WORK INSTRUCTIONS:
- a) Please decide whether each statement agrees with the interview with Ian Hocking, answering yes or no and quoting the deciding words: (i) Hocking lives in Canterbury; (ii) Flashback is his first novel; (iii) Hocking set out with the aim of becoming a science fiction author.
- b) In the interview with Ian Hocking, which film does he give as an example of an intelligent thriller done right?

DOCUMENT:
##########
Ian Hocking is a novelist and experimental psychologist living in Canterbury, UK. Like Chaucer, he twangs guitars. Déjà Vu is his first novel. Flashback, the sequel, is due out in May.
[Photo Copyright Mimika Cooney]
Charles Tan: Hi! Thanks for agreeing to do the interview. First off, why science fiction and thrillers?
Ian Hocking: It’s my pleasure. Thanks for having me. Why science fiction? I had no real objective to set out as a science fiction author. I simply wrote stuff that I’d enjoy reading. I’m huge movie fan, and I’ve always that he most visceral reaction to intelligent thrillers. When done right – like The Usual Suspects – they are hard to beat. The science fiction creeps because I see these elements as interesting things to explore over the course of a novel. I might consider an intelligent computer, for instance, and think: What would it really be like to talk to a computer? In some ways, I’m doing that already when I chew out my MacBrook Pro over its failure to link with my Magic Mouse when it wakes up. But how would a computer talk when it has no body, no childhood, and no brain? These more interesting, philosophical questions combine with the thriller and I get a technothriller like Déjà Vu and its sequels.
CT: For unfamiliar readers, could you share with us what Deja Vu is about?
IH: Unfamiliar – I see what you did there. Well, I’d describe Déjà Vu as a fast-paced, hardboiled technothriller with science fiction elements. If you like near-future thrillers, you’ll probably like this book. If you like Bridget Jones’ Diary: run; save yourself. I can’t say too much about the plot without giving away some of the surprises – although it turns out the main character is a ghost.
CT: Deja Vu has had an interesting publishing history. Could you tell us how it transitioned from being published by a traditional publisher to a book now being self-published? What made you decide to take the latter route?
##########
(Rows showing where targets appear)
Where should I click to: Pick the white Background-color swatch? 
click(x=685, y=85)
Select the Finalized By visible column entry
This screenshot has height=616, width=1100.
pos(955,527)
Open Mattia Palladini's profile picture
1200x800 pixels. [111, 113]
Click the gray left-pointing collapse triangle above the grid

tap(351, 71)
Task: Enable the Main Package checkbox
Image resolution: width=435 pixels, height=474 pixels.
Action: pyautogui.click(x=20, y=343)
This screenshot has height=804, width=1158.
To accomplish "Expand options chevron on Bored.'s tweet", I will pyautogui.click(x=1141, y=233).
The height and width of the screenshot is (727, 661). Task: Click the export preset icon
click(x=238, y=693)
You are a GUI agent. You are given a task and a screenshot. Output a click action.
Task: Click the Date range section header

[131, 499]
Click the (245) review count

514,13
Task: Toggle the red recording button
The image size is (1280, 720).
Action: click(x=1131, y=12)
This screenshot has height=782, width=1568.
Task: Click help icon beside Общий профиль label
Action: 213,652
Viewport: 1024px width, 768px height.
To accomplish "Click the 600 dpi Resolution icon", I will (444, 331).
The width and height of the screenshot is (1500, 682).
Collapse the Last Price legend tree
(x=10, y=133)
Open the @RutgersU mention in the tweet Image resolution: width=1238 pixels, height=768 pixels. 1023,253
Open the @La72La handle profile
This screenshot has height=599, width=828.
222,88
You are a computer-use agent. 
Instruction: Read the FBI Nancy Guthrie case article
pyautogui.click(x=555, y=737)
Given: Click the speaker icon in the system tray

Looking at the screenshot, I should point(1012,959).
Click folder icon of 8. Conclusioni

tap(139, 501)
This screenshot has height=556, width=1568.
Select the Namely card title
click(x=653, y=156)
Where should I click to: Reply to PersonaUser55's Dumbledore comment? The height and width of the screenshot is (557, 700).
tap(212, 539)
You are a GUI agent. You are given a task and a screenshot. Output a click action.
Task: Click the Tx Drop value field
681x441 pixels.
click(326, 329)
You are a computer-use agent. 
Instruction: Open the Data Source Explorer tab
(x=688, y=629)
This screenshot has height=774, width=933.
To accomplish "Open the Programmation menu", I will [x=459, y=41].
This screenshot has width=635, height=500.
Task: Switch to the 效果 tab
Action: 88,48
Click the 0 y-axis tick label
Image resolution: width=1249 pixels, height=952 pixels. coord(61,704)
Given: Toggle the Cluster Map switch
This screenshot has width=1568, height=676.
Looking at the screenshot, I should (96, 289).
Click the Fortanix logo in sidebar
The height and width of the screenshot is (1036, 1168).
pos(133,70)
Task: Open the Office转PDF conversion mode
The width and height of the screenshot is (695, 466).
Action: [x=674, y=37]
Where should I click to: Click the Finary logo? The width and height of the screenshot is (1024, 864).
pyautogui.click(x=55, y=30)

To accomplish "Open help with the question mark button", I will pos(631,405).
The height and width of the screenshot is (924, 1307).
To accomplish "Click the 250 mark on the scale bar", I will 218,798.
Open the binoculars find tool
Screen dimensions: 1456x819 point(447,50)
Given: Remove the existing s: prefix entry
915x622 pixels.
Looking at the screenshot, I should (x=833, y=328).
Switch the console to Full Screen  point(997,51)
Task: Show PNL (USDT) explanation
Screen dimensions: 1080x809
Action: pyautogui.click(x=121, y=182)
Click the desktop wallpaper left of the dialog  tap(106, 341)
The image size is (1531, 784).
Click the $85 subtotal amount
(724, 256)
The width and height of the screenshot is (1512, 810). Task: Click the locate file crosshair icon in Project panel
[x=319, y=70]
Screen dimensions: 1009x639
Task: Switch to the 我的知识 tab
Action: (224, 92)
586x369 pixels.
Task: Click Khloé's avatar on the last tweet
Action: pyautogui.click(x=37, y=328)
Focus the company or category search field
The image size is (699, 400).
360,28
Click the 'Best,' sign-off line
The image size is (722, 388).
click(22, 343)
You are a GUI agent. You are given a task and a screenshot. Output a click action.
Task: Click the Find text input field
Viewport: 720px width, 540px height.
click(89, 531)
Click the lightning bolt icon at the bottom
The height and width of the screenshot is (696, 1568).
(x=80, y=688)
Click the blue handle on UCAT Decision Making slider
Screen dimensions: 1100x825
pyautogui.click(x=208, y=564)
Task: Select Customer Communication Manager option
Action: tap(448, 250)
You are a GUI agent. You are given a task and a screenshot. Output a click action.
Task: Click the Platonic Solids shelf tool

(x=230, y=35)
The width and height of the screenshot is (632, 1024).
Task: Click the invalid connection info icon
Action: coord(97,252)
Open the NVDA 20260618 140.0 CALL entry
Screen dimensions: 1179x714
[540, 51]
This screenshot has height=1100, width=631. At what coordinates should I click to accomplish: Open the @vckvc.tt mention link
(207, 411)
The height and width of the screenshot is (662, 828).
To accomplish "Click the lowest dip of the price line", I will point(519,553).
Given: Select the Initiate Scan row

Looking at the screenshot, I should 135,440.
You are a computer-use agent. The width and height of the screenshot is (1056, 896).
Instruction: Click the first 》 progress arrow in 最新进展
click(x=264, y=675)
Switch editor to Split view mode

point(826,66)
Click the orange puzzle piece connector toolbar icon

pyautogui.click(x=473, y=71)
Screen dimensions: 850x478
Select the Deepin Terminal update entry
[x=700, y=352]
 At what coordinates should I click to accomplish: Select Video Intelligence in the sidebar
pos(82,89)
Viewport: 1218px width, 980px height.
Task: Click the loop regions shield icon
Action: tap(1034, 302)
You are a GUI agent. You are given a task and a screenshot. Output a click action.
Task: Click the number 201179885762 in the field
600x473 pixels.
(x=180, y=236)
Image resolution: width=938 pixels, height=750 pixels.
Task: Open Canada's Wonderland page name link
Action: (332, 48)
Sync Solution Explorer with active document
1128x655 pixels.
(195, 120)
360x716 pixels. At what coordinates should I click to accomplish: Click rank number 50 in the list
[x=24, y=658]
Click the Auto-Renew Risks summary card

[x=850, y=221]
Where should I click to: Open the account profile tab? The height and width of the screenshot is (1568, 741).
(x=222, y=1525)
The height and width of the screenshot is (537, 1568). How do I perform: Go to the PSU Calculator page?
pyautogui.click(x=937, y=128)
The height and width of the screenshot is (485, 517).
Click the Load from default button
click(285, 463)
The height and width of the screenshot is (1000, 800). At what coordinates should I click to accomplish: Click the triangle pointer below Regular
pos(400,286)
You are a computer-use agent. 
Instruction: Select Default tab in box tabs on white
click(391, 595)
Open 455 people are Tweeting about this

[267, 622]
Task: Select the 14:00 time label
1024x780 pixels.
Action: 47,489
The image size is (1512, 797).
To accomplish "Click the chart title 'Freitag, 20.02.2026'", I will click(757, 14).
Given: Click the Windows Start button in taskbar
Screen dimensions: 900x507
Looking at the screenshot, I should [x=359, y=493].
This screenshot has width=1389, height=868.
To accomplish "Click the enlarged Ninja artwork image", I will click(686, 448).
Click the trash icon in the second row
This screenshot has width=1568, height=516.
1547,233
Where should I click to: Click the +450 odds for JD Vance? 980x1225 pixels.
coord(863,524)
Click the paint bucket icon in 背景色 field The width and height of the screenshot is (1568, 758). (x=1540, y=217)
##########
ANSWERS FOR THIS EXERCISE:
- a)
(i) Yes: "living in Canterbury, UK"
(ii) No: "Déjà Vu is his first novel."
(iii) No: "I had no real objective to set out as a science fiction author."

- b) The Usual Suspects